Sunday, August 14, 2016

Exploring Chartwell--Estate of Prime Minister Sir Winston and Lady Clementine Spencer-Churchill


Sunday, August 14, 2016
Chartwell, Kent

Exploring Chartwell--Estate of Prime Minister Sir Winston and Lady Clementine Spencer-Churchill

     I hate to say what delightful weather we're having in London after hearing daily of the heat wave on the other side of the pond. Here it is absolutely heavenly--perfect mid-70s temperatures with zero humidity. It would be criminal to waste these day other than on picnics.

Mass at St. Paul's Cathedral:
     And so it was that I awoke at 6.30 am, managed to respond to email, checked Twitter--that sort of thing--and then raced through dressing and leaving the house. For I intended to catch the 8.00 am Mass at St. Paul's Cathedral and after having spent (wasted!) so much time on the computer, I could barely leave the house at 7. 30 as I had wanted.
    I need not have bothered. The bus that takes me to Bethnal Green Station was not due for at least 12 minutes and in the end I sat at the bus-stop for 15 while only a stray soul passed occasionally by on a morning meant for lying in. Still, when it did show up, it dropped me off and into the Tube I jumped. I was at the Cathedral about 7 minutes after Mass had begun but it was still completely worth it racing to get there before I completely embarrassed myself with my tardiness.
     There is simply no substitute for a Mass at St. Paul's. Under the mosaic dome of the Cathedral that glints and gleams like a Byzantine canopy, no matter what sort of service you attend, it is magnificent. The celebrant was Canon Mark Oakley and he was compelling. There were at least 50 people in the church--which took my mind back to my first Mass there, eight years ago, when my friend Bishop Michael had said it--which is how we had ended up becoming such good friends with him and his family members. I received Communion and within about 40 minutes was outside in the plaza where life was slowly stirring. Soon it would be humming with humanity; but for a few moments, that part of London seemed to be suspended in time.

◆ RECORDED DATA ◆
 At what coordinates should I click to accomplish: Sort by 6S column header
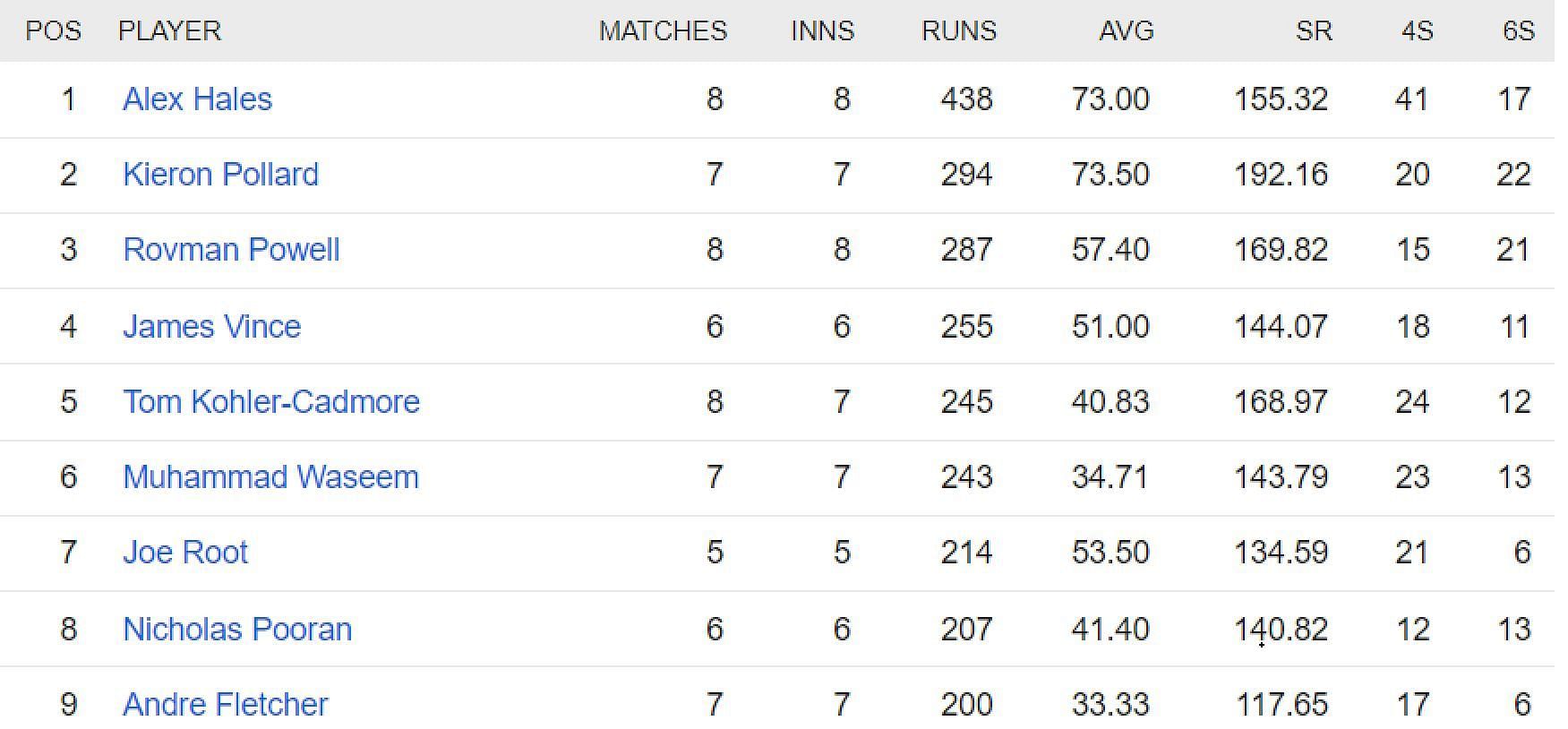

◆ WRITTEN TASK ◆
Write out the full text of the Chartwell blog post once more, word for word.

◆ RESULT ◆
Sunday, August 14, 2016

Exploring Chartwell--Estate of Prime Minister Sir Winston and Lady Clementine Spencer-Churchill


Sunday, August 14, 2016
Chartwell, Kent

Exploring Chartwell--Estate of Prime Minister Sir Winston and Lady Clementine Spencer-Churchill

     I hate to say what delightful weather we're having in London after hearing daily of the heat wave on the other side of the pond. Here it is absolutely heavenly--perfect mid-70s temperatures with zero humidity. It would be criminal to waste these day other than on picnics.

Mass at St. Paul's Cathedral:
     And so it was that I awoke at 6.30 am, managed to respond to email, checked Twitter--that sort of thing--and then raced through dressing and leaving the house. For I intended to catch the 8.00 am Mass at St. Paul's Cathedral and after having spent (wasted!) so much time on the computer, I could barely leave the house at 7. 30 as I had wanted.
    I need not have bothered. The bus that takes me to Bethnal Green Station was not due for at least 12 minutes and in the end I sat at the bus-stop for 15 while only a stray soul passed occasionally by on a morning meant for lying in. Still, when it did show up, it dropped me off and into the Tube I jumped. I was at the Cathedral about 7 minutes after Mass had begun but it was still completely worth it racing to get there before I completely embarrassed myself with my tardiness.
     There is simply no substitute for a Mass at St. Paul's. Under the mosaic dome of the Cathedral that glints and gleams like a Byzantine canopy, no matter what sort of service you attend, it is magnificent. The celebrant was Canon Mark Oakley and he was compelling. There were at least 50 people in the church--which took my mind back to my first Mass there, eight years ago, when my friend Bishop Michael had said it--which is how we had ended up becoming such good friends with him and his family members. I received Communion and within about 40 minutes was outside in the plaza where life was slowly stirring. Soon it would be humming with humanity; but for a few moments, that part of London seemed to be suspended in time.